SUMMARY OF THE INVENTION

According to the invention, these objects are attained such that the filament or the filament bundle includes at least one body, whose diameter is larger than the thickness of the filament or filament bundle.

The filament or filament bundle passes through the body of the additive and has an adequate contact with the binding means of the concrete or mortar through the remaining filament length on both sides at the outside of the granule, contact being made over a length sufficient for adhesion. Though the filaments or the filament bundles have no direct contact with the binding means in their median area, a sufficient hold is created and the tensile strength in the area of the additive, particularly in the case of a light addition, is increased, so that the light additive is not required to have its own granular strength. As a result of the fact that the body positioned on the filament or filament bundle ensures that the filament or filament bundle remains extended at least over the area of the body, a knotting of the filament is sufficiently prevented. The porcupine aggregation no longer results. Moreover, very thin filaments can be used, so that it is possible to go as low as the tearing limit of the filament and by this the proportion of the filaments can be reduced. It is possible, for instance in the case of steel filaments, to reduce the proportion of the steel by approximately one half. Moreover, it is an advantage in the case of thinner filaments, a shorter length to be put under load suffices, thereby reducing again the proportion of the product which is constituted by filaments. Such an additive is particularly suitable for injection concrete, since the filaments partially enveloped by bodies have reduced rebound.

The additive according to the invention is particularly appropriate for light concrete, since in the case of a body made of light material of relatively reduced strength the tensile strength of the concrete is improved because the filaments be exactly in the spots where the concrete is weakened because of the light additive. Also, such a light additive does not float in the concrete. A light concrete with excellent thermal insulation properties and a high tensile and compression stength is obtained.

It is advantageous to have the filament or filament bundle run through the middle of the body since, in this case, the traction forces acting upon the hollow space of the solid concrete or mortar are taken over by the filament or filament bundle in the best possible way. Both ends of the filament or filament bundle are not to be surrounded by such a body, in fact they should be free to allow these ends to anchor themselves in the binding means of the concrete or mortar. A portion of the filament or filament bundle has to protrude from both sides of the body for this purpose, or another body borders the body, from said further body a filament or filament bundle protrudes again from the side averted from the first body.
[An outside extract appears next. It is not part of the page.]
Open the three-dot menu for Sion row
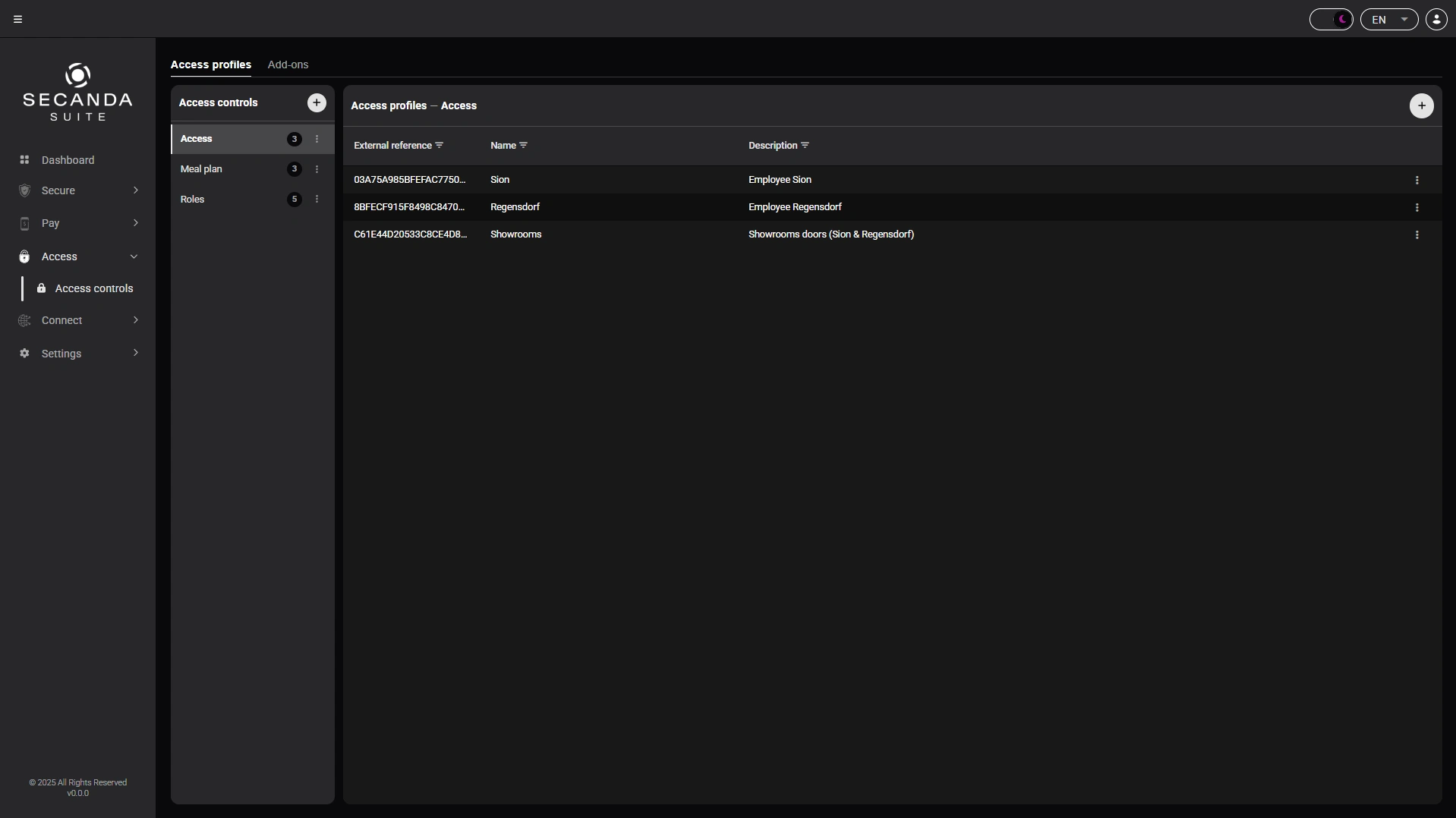Image resolution: width=1456 pixels, height=818 pixels. 1417,180
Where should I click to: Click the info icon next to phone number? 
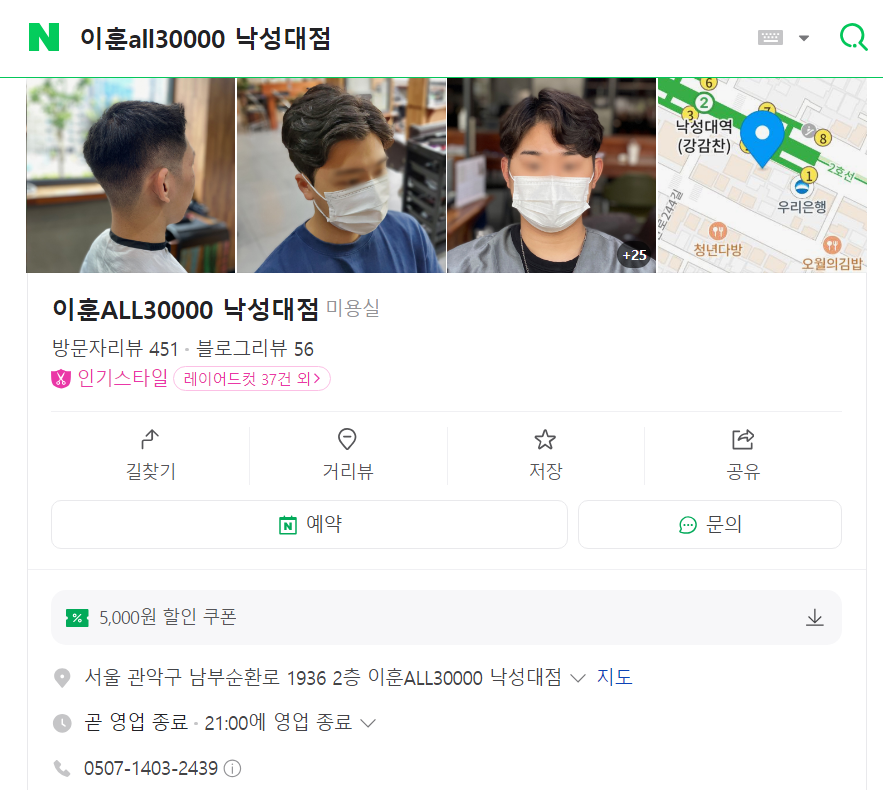(x=232, y=769)
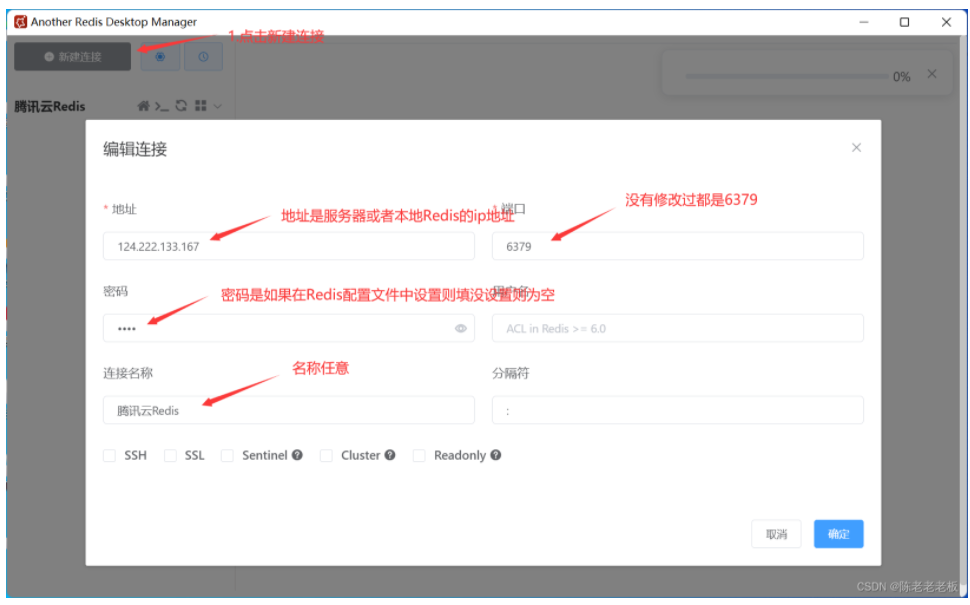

In the body two or more filaments or filament bundles can cross each other. Thereby, within one body a tensile strength in two or more directions different with respect to each other can be achieved. Especially advantageous is the fact that when the filaments or filament bundles cross each other at approximately a right angle the best possible uptake of forces being thus insured. It is also possible with the invention to cross three filaments or filament bundles corresponding to three spacial axes, mutually perpendicular.

Larger additives with a reduced material share of the filaments as well as of the bodies and with high tensile strength are achieved by providing that in two or more bodies on a filament or filament bundle each body carries in addition filaments or filament bundles arranged transverselly to the first filament or filament bundle. Advantageously it is proposed in this context that three, four, or more bodies be traversed by three, four or more filaments or filament bundles, each of them traversing at least two bodies. In this way additives arranged over large areas or spaces can be created.
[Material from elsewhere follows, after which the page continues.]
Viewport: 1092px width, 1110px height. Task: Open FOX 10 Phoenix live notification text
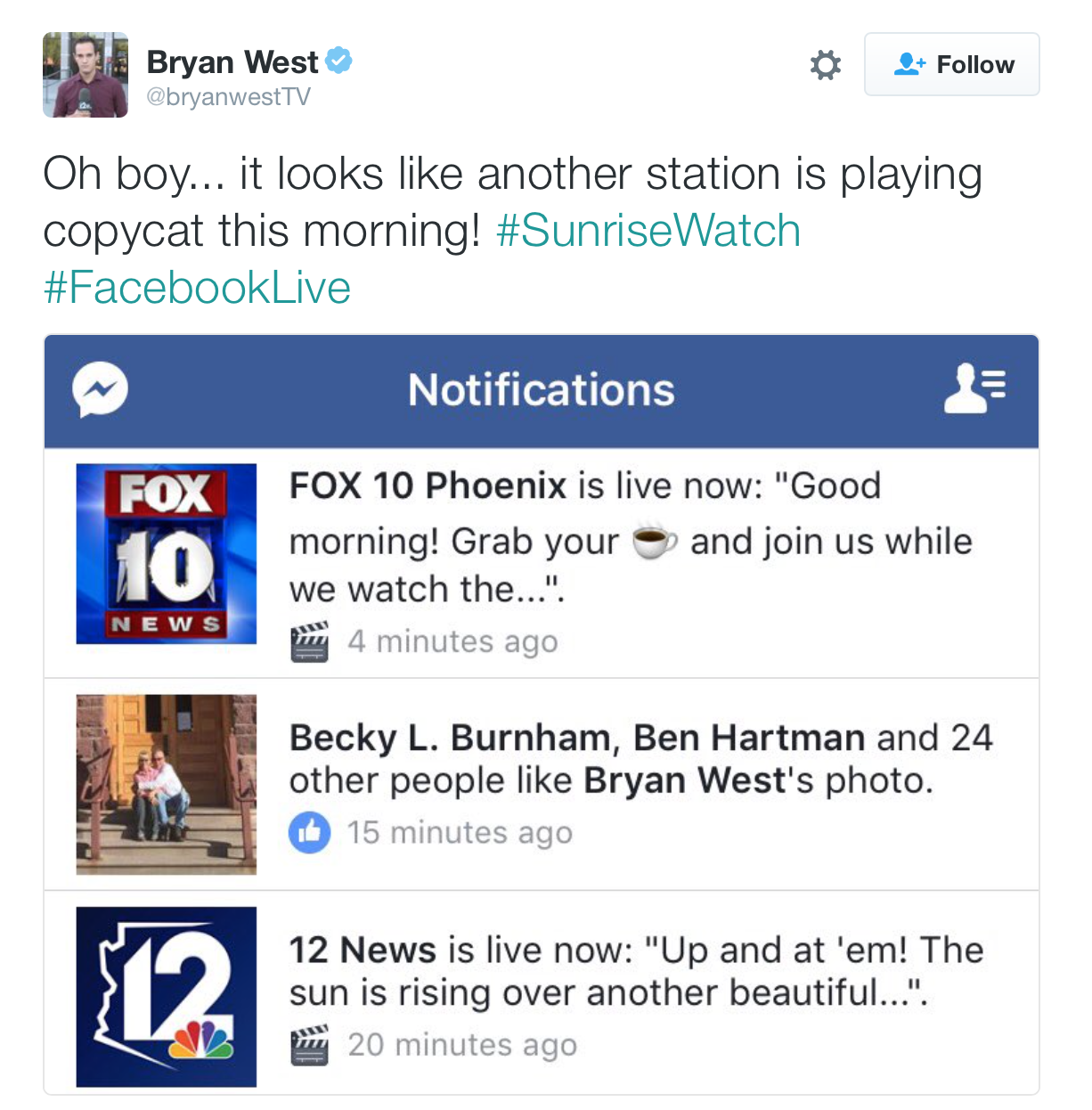coord(631,537)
The diameter of the body should be a multiple of the thickness of the filaments or filament bundles, since the filament or filament bundles can be advantageously thin. Thereby the diameter of the body can be 10-1000 times larger than the thickness of the filament or filament bundle. Advantageously the diameter of the bodies is no larger than one third of the length of the filament or filament bundle. The body can consist of a mineral, synthetic material or cellulose.
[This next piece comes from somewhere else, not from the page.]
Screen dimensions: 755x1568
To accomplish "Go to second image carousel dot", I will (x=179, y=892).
A particularly light additive and consequently a light concrete is obtainable by having the body and/or the material of the body of a lower density than the remaining components of the concrete or mortar. The body can have one or more cavities. Advantageously, the body consists of hardened foam. The body can consist of a synthetic material foam, especially a polystyrene foam.

The body can be manufactured simply and economically when it is shaped as a ball, a drop, a cylinder or a parallelepiped. The globe shape is especially advantageous, since the hollow space, free of binding means, created in the concrete or mortar by a globe due to its shape and the central crossing by a filament or filament bundle, can take up particularly high compression forces.

An exceptionally good hold of the additive in concrete or mortar is obtained when the ends of the filament or filament bundle are bent, especially in a hook-like shape.

Advantageously, two or more bodies on a filament or filament bundle can be arranged, particularly fastened, at intervals or adjacently. Thereby, long, chain-like additions can be created, without the danger that the additions get tangled. Advantageously the bodies can be attached by casting, melting, welding, dipping, gluing or individual molding to the filament or filament bundle. However the filament or filament bundle and the body can be of the same material.

The filament can be made of a cord of synthetic material, having a glass fiber or a steel wire. Alternately, the filament or filament bundle can consist of at least two individual filaments, twined together. One of these individual filaments is then a synthetic material fiber.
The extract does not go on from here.